Léna is also a Regional Manager for Writopia Lab whose mission is to foster joy, literacy, and critical thinking in kids and teens from all backgrounds through creative writing.

"Well, the question is, what do you want to believe? Do you want to live in a world where things are possible, or in one where they aren't?" Cin, Edges.

Sunday, January 31, 2010

EDGES: road to publication

So . . . more about the story behind EDGES, on this cold Sunday evening, the last day of January from my apartment in New York City! Why would a city girl like me, write about the desert in Utah? There is so much to tell, too much, in fact, for one measly blog.

Let me just take a short cut and say that I lived in Moab, Utah for the year I was twenty-eight and was hired to start up an Intensive Outpatient Program for teens with substance abuse problems at the local metal health center.

I also met my future husband there, at The Lazy Lizard Youth Hostel.

One day after my future husband and I had moved back to New York and I was working as a counselor at a high school downtown, I wrote the opening scene of EDGES. I then put the notebook in the back of a drawer somewhere and went about my life, thinking that there were enough storytellers in the family. I had one child, and then another, but still I couldn't get the image of Luke in the trailer - looking for a place to put his mother's painting - out of my mind.

Once both of my boys were in some kind of pre-school, I decided to dust off that notebook, despite the voices in my head loudly telling me that I needed to get a real job, that I was a dilettante and that I wasn't smart enough. I don't know if I could have done it, if it wasn't for my mom who would read twenty pages at a time and encourage me. I knew that she really believed that if I practiced, I would get better. So I wrote. I wrote my heart out. And I wasn't writing with an audience in mind either - I was getting the story down. And let me tell you, my first draft was awful. And so was the second. It was my third draft that I started to feel like I had something: I told the same story that FSG will publish, but with nine different points of view, three teenagers and six adults. It was a Tales of the City meets Dawson's Creek sort of thing, and I sent it out to an agent at Writer's House. I was summarily rejected, but was also sent a personal note and not a form letter, which gave me some hope. I decided not to send it out again, but to work on it some more, this time asking for feedback from a professional.

I had the chutzpah (along with a whole lot of fear) to call my grandmother's old editor at FSG, Sandra Jordan. (She now writes about art and artist's for young readers, and her latest picture book, MR. & MRS. PORTLY AND THEIR LITTLE DOG SNACK came out in the fall of 2009. My daughter and I love it!) She told me that it would be okay to send the manuscript to her, and a week later, called me to set up a lunch date! Thus began a series of lunches at the Metro Diner, and I knew that what I had been missing, was a mentor. I didn't need to mourn that my grandmother couldn't mentor me or point me in the right direction, I had Sandra! She asked amazing questions! She was taking me seriously! For the first time I felt like I might really be a writer, and not just playing at one. She gently advised for me to rewrite it from the teen POV.
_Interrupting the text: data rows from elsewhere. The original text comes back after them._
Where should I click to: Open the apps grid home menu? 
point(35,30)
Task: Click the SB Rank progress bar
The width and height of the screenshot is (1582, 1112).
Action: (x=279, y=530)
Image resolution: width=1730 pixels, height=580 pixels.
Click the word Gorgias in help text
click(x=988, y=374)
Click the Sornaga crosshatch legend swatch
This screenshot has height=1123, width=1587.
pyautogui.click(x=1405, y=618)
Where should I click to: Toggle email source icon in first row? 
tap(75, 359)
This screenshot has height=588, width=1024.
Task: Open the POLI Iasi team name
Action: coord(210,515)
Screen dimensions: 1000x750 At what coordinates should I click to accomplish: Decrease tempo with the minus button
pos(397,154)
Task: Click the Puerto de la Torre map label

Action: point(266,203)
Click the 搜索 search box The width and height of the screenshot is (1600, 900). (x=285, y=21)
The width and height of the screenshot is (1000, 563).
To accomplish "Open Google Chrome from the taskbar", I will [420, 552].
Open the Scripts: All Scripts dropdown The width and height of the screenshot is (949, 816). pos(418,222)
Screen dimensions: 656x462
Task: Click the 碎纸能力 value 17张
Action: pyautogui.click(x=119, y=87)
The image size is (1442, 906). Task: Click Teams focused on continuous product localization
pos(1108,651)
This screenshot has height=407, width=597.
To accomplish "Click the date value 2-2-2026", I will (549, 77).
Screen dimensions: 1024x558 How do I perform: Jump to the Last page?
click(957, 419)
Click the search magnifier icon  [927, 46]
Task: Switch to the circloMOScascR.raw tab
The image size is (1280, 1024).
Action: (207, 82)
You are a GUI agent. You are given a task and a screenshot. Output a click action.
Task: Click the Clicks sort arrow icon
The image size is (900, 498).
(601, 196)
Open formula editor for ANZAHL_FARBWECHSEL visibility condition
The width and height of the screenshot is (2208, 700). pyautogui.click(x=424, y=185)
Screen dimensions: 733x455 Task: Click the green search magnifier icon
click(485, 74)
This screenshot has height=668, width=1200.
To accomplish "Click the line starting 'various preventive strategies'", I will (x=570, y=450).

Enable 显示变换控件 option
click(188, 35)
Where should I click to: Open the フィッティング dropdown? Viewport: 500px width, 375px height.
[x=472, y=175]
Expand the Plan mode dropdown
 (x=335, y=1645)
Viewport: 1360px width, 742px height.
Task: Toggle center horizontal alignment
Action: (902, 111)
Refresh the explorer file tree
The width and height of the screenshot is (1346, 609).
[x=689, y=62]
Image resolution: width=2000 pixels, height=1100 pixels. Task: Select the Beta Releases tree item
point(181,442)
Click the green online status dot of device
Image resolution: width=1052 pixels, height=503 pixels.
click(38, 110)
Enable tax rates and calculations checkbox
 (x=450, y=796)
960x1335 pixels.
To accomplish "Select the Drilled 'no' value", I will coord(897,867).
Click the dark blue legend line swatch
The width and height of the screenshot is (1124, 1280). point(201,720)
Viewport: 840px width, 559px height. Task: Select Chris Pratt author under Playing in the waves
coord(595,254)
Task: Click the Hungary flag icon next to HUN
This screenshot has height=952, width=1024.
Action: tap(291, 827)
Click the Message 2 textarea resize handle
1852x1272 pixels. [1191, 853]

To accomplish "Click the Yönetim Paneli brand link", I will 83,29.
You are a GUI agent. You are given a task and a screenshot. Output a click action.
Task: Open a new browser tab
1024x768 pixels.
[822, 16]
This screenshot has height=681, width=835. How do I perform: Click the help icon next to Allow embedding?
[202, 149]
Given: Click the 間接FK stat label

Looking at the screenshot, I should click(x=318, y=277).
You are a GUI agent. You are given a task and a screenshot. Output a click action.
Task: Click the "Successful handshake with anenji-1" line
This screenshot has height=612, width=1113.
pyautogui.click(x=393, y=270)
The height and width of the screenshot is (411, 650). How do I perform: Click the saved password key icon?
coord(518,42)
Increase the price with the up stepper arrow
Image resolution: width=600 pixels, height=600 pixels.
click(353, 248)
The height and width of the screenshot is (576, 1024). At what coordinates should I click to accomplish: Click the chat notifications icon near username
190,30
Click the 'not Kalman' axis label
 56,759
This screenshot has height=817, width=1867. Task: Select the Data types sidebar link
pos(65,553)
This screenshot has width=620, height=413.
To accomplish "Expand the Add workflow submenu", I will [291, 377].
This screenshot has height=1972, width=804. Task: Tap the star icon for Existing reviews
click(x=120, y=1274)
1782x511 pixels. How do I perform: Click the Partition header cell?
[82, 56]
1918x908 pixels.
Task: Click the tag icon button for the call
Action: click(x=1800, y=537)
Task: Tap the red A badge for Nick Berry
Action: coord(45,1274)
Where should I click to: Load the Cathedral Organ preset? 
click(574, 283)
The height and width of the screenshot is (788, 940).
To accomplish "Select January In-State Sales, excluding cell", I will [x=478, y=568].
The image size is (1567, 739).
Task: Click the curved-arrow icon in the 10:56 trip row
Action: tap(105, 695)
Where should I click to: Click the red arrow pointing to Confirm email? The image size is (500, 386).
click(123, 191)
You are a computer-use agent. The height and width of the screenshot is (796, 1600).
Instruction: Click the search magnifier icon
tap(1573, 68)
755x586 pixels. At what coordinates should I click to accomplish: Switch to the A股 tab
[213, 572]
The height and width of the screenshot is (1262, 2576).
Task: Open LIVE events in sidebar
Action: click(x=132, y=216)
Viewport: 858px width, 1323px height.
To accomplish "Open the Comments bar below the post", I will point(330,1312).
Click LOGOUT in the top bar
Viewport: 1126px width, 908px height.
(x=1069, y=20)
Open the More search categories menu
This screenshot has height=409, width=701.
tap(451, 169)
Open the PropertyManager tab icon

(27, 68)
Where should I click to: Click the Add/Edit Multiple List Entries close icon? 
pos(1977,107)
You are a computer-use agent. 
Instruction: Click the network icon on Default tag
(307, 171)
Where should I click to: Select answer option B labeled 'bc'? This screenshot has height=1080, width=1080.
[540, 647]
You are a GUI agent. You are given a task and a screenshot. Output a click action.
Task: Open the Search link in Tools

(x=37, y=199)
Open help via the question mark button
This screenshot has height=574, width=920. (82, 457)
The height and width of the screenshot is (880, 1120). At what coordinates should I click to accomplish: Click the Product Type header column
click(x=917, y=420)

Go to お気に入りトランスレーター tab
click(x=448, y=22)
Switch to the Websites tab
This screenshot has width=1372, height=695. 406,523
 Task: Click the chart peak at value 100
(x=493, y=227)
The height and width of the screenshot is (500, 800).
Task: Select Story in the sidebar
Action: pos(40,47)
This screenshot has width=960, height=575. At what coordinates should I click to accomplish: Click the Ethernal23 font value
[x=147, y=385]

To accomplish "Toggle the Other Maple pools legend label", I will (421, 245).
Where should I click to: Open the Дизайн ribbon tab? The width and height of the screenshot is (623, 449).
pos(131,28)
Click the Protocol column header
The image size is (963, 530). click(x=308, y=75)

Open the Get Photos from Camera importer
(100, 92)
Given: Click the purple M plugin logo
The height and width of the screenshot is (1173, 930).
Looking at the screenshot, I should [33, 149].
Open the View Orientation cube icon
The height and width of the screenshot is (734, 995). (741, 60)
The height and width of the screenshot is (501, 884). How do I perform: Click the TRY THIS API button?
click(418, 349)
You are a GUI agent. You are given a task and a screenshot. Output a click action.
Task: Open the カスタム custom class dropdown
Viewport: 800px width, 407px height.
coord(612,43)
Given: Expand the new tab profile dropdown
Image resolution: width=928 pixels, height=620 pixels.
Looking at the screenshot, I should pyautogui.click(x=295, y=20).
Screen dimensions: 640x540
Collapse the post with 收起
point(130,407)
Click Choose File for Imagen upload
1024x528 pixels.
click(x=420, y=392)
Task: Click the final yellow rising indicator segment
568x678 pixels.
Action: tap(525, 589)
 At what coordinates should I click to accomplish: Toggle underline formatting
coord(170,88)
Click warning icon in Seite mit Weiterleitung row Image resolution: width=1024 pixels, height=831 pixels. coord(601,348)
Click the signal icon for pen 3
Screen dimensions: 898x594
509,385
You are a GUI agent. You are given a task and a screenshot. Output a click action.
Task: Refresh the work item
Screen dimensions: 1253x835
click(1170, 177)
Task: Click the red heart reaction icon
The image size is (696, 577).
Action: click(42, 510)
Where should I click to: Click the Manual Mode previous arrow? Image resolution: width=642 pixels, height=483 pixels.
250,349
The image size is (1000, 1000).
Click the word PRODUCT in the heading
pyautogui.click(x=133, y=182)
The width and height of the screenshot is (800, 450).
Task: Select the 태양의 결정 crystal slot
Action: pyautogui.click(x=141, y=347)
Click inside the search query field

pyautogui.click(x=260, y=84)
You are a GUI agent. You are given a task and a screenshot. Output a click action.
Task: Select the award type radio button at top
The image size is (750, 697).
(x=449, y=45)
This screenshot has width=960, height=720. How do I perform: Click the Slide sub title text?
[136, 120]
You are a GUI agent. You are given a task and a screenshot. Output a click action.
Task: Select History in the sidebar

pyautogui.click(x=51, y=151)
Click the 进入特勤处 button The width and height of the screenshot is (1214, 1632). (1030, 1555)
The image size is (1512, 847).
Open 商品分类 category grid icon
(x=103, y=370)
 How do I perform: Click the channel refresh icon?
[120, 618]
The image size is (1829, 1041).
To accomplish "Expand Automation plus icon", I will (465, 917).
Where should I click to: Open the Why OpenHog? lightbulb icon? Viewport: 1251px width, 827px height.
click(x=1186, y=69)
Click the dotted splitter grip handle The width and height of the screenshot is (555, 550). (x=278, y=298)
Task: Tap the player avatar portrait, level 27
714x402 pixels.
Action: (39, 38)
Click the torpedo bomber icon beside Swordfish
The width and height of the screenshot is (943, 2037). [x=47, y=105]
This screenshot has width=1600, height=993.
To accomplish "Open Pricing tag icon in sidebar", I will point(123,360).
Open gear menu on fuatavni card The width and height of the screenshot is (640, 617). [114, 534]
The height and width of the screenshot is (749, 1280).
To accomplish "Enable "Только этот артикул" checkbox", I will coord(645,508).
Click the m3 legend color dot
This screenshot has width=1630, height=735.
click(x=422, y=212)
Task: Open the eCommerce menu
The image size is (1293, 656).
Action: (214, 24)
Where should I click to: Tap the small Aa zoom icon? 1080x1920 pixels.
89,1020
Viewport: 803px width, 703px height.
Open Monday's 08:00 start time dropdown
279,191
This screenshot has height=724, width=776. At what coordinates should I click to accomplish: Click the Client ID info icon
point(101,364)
I wrote another draft with only three points of view this time, and Sandra generously read it again. "I think you're ready to send it out," she said. "Editor's are all different and like different things. I'll put in a good word with X and Y, and we'll see what they say." Oh, I was too excited for words! I sent the manuscript out to two publishing houses, and three months later, I got the manuscripts back, along with very kind rejection letters. I ate a lot of candy, put the manuscript in a drawer for six months, and thought about becoming a nurse for the steady paycheck. (For real! And I'm a squeamish person!)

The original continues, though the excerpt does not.